NASA’s New Horizons probe wakes up for New Year’s Day flyby

Artist’s concept of the New Horizons spacecraft. Credit: NASA/JHUAPL/SWRI

Speeding through the outer reaches of the solar system nearly 3.8 billion miles from Earth, NASA’s New Horizons spacecraft has awakened from a five-and-a-half month slumber, ready for a second act after its 2015 flyby of Pluto with a New Year’s Day encounter with a primordial world set to become the most distant object ever explored.

The plutonium-powered probe woke up with an on-board timer late Monday, but the radio signal confirming New Horizons emerged from hibernation took nearly six hours to reach Earth, completing the journey at light-speed at 2:12 a.m.

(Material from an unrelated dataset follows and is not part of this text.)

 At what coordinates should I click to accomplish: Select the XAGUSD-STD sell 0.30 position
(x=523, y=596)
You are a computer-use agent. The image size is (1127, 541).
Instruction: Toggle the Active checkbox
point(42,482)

EDT (0612 GMT) Tuesday, officials said.

Alice Bowman, the New Horizons mission operations manager at the Johns Hopkins University Applied Physics Laboratory in Maryland, reported the long-lived spacecraft was operating normally, and all its systems came back online as expected, according to a statement.

The mission’s July 14, 2015, flyby of Pluto produced stunning imagery, finding vast mountain ranges and revealing evidence of cryovolcanoes, glaciers, methane snow, and other surprising geologic activity.

After bending its trajectory following the visit to Pluto, New Horizons is now in an extended mission with a new destination in its sights. Managers ordered the 165-day hibernation, which began Dec. 21, to save fuel and give scientists time to script New Horizons’s approach to its next target.

Over the next two months, ground controllers will uplink commands to New Horizons to prepare the craft for a Jan. 1 encounter with an unexplored object in the Kuiper Belt, a ring of miniature worlds orbiting the sun beyond Neptune.

The object, officially named 2014 MU69 and nicknamed Ultima Thule, was discovered by astronomers using the Hubble Space Telescope in 2014. Scientists estimate the object is about the size of a large city, and it appears reddish, but even the most powerful telescopes at Earth are not capable of resolving any details about the New Horizons mission’s next target.

Controllers will retrieve science data from earlier observations stored in the probe’s on-board memory, uplink memory updates,  and complete a series of spacecraft and science instrument checkouts before New Horizons starts making long-distance navigation measurements using an on-board camera in August.

“Our team is already deep into planning and simulations of our upcoming flyby of Ultima Thule and excited that New Horizons is now back in an active state to ready the bird for flyby operations, which will begin in late August,” said Alan Stern, New Horizons principal investigator from the Southwest Research Institute in Boulder, Colorado.

Researchers believe Ultima Thule has remained in its primordial state since the solar system’s early history 4.5 billion years ago. Comets that come from the far outer solar system originated in the same frozen, faint environment, but repeated passes near the sun have erased their ancient characteristics.

Scientists hope the New Horizons spacecraft’s discoveries at Ultima Thule will help their understanding of how the solar system formed and evolved over billions of years.

Uncertainties about Ultima Thule’s exact location will make navigation images taken by New Horizons’s own camera critical for fine-tuning the spacecraft’s trajectory later this year. A series of course-correction opportunities are planned from October through December to steer New Horizons toward its target.

Astronomers observing Ultima Thule from the ground using the object’s occultation of stars have concluded the mini-world likely has an elongated shape, and it may consist of two or three separate components, including a small moonlet orbiting nearby.

Ultima Thule’s diminutive size, coupled with New Horizons’s fast closing speed, will keep the probe’s primary science camera from resolving its shape, and the number of objects there, until the final weeks and days before the encounter.

Mission planners have developed two flyby trajectories, with scientists preferring to send New Horizons as close as 2,175 miles (3,500 kilometers) from Ultima Thule, assuming scans of the flight path during the spacecraft’s approach turn up no hazards, such as moons or a debris ring. Managers could decide as late as mid-December to re-target an aim point more than 6,000 miles (10,000 kilometers) away if they detect danger, sacrificing some scientific data and high-resolution imagery for safety.

For comparison, New Horizons zipped by Pluto at a range of around 7,800 miles (12,500 kilometers). Thanks to the closer flyby distance, scientists expect to see more detail in New Horizons’s imagery of Ultima Thule than they saw at Pluto.

As of Tuesday, New Horizons was approximately 162 million miles (262 million kilometers) from Ultima Thule — located a billion miles (1.6 billion kilometers) beyond Pluto — and traveling 760,200 miles (more than 1.2 million kilometers) closer each day.